Existence of EEIs and the Role of Carbohydrate Binding Module (CBM)
To verify the existence of combination between exo–lytic cellulases experimentally, MST experiment were performed, characterizing the binding of TeCel7A to TrCel6A. The relevant result indicates that the interactions of TeCel7A with TrCel6A exist, but weak (Kd = 140 ± 60 µM, see Fig. 6). In view of the result of Fig. 3a and the corresponding theoretical analysis, the weak combination between exo–lytic cellulases is conjectured to be reasonable. The degree of cooperation between them is, therefore, suggested to depend on the frequency of EEIs.
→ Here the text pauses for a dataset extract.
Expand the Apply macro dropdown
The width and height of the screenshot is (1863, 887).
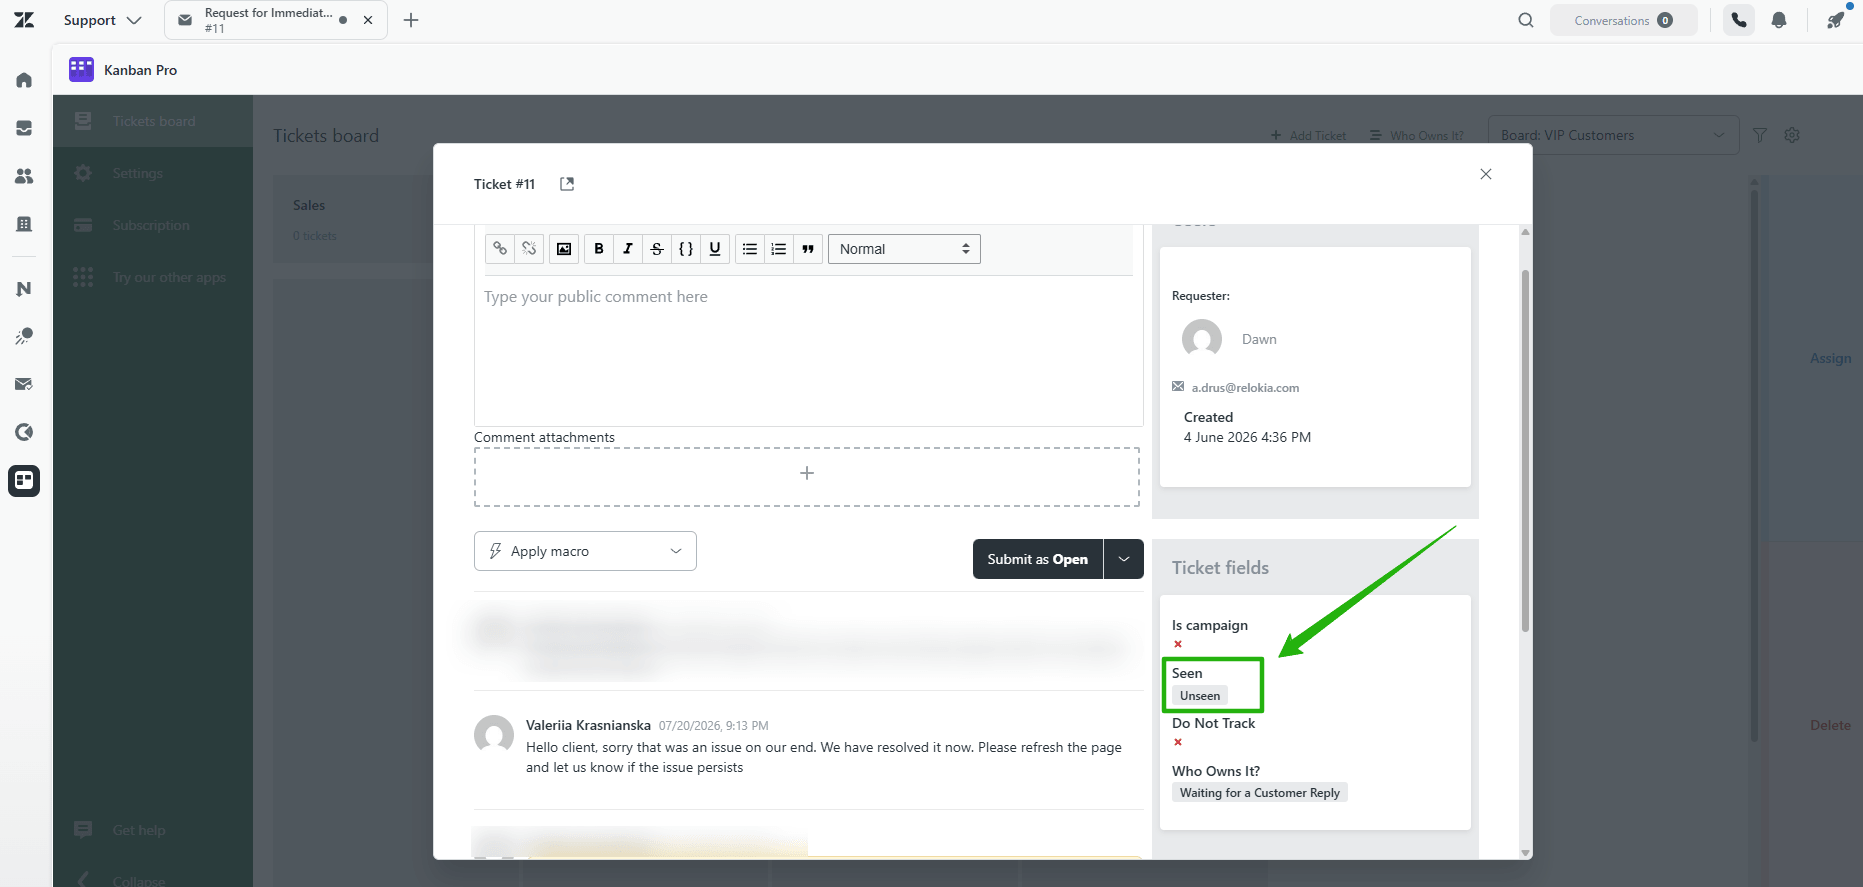pos(585,551)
In the study of Badino et al., the synergetic extent of the two exo–lytic cellulases achieved the highest level when both the two enzymes possess CBMs [21]. In addition, their synergy was decreased step by step if one or both of them do not have CBMs [21]. We conjecture that CBMs can enable the two exo–lytic cellulases to locate at the surface of cellulose to interact adequately, enhancing the degree of EEIs. Overall, the synergy between the exo–lytic cellulases can arise from increased flexibility of the key loops in TeCel7A by EEIs, degree of which is improved by their CBMs.